Algunos de los diagnósticos diferenciales que tendríamos en cuenta tanto por clínica como por hallazgos en imagen serían los que exponemos a continuación:
- Insuficiencia cardiaca congestiva: Entre los hallazgos comunes estarían una hepatomegalia dolorosa y ascitis.
También podría haber heterogenicidad hepática,
pero las venas suprahepáticas y la vena cava inferior suelen visualizarse aumentadas de calibre (Fig. 30).
- Hígado isquémico: Entre los hallazgos comunes estarían una elevación de las transaminasas que volverían a sus valores normales en un corto periodo de tiempo.
No suele haber ascitis ni hepatomegalia.
Se puede visualizar la vena cava inferior y las suprahepáticas permeables y los pacientes suelen tener antecedentes de insuficiencia circulatoria.
- Metástasis hepáticas difusas: Suelen tener en común que se presentan con hepatomegalia dolorosa,
ascitis,
alteración de la analítica hepática y un hígado heterogéneo.

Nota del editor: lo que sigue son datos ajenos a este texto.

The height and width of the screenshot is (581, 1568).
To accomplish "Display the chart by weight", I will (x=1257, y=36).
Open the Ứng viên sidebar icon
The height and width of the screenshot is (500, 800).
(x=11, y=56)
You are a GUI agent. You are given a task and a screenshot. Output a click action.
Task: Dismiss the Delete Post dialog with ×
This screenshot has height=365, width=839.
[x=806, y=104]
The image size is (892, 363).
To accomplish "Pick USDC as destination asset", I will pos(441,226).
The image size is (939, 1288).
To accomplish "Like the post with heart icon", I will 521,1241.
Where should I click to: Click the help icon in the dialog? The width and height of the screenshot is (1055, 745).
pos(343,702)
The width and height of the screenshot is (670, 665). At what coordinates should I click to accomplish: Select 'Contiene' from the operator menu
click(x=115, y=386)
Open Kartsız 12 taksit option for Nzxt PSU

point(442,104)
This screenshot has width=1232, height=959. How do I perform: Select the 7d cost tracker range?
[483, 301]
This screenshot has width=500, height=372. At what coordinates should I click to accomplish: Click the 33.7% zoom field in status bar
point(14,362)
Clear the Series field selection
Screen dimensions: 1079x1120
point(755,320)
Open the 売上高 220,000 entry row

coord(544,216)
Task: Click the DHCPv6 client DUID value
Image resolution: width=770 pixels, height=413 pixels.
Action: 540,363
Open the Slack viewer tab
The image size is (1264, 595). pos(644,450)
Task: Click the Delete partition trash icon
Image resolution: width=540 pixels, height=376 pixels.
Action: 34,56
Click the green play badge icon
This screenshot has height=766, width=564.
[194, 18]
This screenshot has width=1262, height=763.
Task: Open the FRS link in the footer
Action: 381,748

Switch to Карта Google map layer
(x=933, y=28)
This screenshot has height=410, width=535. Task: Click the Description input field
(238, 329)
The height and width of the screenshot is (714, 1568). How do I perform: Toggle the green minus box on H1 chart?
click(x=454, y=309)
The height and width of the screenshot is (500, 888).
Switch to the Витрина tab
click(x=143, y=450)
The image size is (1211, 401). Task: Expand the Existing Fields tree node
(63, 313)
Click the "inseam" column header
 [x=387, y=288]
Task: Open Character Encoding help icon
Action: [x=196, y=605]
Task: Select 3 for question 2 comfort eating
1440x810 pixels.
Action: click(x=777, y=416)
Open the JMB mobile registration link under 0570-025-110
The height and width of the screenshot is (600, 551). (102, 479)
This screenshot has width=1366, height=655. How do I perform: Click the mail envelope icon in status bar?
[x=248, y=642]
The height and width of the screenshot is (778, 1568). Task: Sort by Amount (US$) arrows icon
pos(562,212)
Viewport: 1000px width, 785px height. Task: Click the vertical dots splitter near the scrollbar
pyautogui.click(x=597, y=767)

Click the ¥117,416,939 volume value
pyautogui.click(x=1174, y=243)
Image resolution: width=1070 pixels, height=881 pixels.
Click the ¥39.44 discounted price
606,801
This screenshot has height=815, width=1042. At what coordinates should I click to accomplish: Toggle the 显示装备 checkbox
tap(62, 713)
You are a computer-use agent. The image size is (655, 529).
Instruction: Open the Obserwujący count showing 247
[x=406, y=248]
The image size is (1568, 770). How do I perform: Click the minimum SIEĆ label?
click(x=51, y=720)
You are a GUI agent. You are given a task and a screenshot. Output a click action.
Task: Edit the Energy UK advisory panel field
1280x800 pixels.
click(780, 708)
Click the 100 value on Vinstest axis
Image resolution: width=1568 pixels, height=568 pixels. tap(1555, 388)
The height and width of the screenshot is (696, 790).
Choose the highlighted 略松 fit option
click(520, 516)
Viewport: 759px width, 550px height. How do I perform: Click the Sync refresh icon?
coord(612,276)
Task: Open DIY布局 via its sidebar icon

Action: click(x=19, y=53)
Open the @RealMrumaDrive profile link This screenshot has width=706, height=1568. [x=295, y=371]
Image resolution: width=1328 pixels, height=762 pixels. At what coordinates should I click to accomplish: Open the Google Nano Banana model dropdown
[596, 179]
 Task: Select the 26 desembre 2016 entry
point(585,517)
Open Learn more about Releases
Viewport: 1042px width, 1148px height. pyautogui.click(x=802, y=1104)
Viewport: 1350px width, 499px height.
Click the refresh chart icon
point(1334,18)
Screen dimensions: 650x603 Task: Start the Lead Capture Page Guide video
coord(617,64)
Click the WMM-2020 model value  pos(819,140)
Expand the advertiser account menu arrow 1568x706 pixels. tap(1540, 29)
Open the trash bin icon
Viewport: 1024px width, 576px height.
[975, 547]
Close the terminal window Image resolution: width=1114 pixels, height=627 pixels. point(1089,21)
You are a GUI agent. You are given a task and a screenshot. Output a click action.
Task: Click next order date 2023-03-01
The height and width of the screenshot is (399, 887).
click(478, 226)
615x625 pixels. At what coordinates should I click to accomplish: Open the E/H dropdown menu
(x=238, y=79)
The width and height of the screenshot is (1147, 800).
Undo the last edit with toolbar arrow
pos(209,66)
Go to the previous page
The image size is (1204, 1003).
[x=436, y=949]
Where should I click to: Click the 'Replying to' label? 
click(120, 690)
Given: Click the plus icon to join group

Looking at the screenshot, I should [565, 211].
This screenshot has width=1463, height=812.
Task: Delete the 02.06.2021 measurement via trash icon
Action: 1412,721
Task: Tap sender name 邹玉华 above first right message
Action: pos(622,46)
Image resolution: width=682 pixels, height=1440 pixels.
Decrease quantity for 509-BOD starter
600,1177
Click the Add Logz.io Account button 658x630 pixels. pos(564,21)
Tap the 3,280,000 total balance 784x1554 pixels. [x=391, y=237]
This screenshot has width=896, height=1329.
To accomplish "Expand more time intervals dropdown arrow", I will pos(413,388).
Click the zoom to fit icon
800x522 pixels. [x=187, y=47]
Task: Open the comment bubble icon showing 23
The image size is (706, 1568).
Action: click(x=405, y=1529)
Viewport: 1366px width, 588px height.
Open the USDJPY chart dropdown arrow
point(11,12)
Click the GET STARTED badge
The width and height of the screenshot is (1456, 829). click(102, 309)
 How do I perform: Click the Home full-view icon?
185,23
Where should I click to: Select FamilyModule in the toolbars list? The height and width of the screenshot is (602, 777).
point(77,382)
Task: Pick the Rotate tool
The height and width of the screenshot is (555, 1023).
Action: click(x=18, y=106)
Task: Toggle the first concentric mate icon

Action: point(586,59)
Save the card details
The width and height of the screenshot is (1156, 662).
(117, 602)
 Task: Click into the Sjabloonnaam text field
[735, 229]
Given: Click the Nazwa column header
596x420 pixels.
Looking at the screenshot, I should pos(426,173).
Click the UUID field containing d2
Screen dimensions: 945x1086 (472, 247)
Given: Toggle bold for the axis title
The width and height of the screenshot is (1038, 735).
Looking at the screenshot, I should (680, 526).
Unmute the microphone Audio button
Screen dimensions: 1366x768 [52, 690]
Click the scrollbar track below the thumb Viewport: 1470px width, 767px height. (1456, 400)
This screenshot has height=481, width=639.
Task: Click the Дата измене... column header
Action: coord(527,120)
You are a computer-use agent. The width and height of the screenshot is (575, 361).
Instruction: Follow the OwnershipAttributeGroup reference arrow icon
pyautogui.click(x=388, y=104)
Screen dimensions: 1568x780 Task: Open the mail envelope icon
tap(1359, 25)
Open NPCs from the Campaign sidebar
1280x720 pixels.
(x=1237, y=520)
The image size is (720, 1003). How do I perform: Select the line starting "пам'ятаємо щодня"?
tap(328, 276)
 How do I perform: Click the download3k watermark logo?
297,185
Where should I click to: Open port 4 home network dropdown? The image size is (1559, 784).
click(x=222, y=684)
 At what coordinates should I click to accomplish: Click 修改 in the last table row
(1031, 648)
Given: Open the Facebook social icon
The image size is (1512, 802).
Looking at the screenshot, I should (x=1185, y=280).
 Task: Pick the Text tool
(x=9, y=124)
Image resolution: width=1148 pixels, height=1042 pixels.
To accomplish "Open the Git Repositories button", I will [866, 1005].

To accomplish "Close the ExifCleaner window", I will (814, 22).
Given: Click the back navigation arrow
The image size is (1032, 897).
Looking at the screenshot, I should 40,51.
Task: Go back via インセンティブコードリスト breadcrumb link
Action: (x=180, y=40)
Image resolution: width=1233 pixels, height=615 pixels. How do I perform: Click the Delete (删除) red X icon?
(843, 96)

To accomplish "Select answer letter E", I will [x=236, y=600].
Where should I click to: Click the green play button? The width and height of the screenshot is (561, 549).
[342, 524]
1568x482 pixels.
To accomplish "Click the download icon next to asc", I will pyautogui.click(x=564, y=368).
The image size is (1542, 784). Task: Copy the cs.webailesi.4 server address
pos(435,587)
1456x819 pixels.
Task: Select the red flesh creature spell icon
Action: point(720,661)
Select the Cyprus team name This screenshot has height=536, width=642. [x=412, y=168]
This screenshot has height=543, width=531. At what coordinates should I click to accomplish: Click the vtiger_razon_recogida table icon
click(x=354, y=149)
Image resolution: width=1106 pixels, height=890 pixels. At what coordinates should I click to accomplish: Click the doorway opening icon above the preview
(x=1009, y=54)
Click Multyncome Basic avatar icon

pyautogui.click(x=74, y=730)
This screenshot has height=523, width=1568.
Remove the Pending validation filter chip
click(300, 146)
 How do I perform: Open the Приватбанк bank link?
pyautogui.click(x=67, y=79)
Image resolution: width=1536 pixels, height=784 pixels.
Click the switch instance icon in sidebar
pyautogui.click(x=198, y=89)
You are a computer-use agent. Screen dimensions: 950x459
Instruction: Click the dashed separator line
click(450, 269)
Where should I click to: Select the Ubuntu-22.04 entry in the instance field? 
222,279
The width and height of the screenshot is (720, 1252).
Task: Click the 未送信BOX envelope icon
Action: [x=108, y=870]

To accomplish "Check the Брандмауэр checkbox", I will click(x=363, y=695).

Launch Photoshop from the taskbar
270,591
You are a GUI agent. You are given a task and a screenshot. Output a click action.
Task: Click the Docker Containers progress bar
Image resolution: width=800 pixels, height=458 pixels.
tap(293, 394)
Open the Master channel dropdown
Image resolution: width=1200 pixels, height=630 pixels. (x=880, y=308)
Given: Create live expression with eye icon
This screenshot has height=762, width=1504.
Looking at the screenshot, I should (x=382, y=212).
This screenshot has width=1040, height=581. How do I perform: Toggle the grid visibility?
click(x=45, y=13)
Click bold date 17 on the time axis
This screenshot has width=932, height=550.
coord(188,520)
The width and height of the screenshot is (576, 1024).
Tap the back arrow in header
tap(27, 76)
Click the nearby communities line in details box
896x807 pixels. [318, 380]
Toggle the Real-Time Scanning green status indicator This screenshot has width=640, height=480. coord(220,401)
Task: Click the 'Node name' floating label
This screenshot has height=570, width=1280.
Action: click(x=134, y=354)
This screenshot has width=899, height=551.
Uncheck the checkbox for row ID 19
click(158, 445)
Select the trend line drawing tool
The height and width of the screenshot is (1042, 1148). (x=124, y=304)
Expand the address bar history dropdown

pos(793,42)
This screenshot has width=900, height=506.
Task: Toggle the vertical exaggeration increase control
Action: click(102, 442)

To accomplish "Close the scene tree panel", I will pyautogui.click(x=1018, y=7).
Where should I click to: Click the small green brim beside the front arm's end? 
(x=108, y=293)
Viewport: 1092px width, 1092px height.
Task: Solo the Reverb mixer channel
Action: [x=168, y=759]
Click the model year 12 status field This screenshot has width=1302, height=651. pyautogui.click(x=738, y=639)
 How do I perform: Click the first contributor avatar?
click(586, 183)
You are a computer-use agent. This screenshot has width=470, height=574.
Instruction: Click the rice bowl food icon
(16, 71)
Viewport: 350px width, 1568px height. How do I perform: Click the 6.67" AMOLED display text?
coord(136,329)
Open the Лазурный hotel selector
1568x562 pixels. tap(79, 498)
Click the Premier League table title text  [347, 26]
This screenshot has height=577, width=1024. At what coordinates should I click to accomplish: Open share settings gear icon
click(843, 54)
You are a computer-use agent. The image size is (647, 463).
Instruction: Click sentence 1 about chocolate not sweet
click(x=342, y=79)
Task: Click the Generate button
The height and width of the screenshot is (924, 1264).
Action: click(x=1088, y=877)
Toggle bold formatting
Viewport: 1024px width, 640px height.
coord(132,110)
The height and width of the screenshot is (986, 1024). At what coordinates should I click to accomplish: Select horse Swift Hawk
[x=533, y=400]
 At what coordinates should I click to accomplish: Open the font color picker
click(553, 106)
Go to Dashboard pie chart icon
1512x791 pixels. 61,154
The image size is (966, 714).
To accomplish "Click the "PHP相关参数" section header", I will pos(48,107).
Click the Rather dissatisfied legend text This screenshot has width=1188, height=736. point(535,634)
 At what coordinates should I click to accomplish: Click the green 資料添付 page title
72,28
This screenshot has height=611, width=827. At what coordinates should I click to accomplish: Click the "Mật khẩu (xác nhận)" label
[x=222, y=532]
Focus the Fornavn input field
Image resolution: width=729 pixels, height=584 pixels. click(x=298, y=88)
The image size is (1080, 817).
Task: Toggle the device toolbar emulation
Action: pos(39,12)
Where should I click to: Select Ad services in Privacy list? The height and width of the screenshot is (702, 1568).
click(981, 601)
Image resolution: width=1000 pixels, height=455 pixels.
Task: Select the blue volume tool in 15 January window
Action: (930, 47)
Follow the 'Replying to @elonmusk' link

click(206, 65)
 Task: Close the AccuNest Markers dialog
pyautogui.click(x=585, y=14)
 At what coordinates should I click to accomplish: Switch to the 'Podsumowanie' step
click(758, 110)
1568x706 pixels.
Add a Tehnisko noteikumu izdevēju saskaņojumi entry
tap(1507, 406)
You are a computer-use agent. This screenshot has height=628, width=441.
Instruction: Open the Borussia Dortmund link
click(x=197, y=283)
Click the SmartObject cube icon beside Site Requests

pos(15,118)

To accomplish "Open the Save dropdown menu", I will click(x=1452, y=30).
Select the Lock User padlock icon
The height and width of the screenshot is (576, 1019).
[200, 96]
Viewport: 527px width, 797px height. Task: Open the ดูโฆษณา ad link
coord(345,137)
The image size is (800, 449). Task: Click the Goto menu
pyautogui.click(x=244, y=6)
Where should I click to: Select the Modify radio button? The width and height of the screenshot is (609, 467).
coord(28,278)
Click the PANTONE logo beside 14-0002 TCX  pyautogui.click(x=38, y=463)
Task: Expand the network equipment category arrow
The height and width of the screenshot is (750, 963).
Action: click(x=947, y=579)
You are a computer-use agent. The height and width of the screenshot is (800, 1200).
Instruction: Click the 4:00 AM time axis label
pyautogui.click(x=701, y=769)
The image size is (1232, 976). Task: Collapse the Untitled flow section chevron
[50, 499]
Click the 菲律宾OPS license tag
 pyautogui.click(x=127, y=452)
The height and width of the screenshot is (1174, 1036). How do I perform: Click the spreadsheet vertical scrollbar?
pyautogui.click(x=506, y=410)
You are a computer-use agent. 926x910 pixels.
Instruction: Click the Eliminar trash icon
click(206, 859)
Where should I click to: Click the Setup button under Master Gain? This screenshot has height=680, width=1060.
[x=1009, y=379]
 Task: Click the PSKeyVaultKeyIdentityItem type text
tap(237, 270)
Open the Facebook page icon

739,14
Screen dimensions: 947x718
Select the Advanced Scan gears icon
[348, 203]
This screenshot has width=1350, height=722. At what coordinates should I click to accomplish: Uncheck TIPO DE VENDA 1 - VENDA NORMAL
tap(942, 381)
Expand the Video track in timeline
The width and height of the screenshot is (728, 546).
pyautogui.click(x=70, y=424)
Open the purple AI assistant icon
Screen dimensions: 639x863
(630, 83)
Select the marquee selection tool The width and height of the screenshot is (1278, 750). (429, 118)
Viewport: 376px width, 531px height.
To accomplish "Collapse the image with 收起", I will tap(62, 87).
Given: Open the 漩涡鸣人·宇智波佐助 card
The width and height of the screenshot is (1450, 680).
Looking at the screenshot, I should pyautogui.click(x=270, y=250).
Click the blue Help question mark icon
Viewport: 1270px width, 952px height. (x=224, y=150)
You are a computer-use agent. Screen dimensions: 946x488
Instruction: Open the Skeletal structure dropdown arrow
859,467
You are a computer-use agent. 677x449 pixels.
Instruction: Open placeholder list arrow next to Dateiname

Las venas suprahepáticas y la vena cava inferior suelen estar permeables (Fig. 31).
- Enfermedad hepática avanzada: Suelen tener en común que presenta una heterogenicidad hepática,
pueden haber ascitis si está descompensada,
las venas suprahepáticas pueden ser irregulares y no visibles.
Los pacientes cirróticos evolucionados tendrían un contorno irregular hepático,
mientras que en el Síndrome de Budd-Chiari el contorno suele ser liso.
Los pacientes cirróticos también podrían tener nódulos de regeneración y circulación colateral.
En ocasiones sería difícil distinguir entre las dos entidades siendo la biopsia hepática la que daría el diagnóstico (Fig. 32).
- Síndrome de obtrucción sinusoidal: Tienen en común que podrían presentarse con hepatomegalia,
ascitis y alteración de las pruebas hepáticas.
Las venas suprahepáticas y la vena cava inferior suelen estar permeables y los pacientes presentan historia reciente de quimioterapia o radioterapia.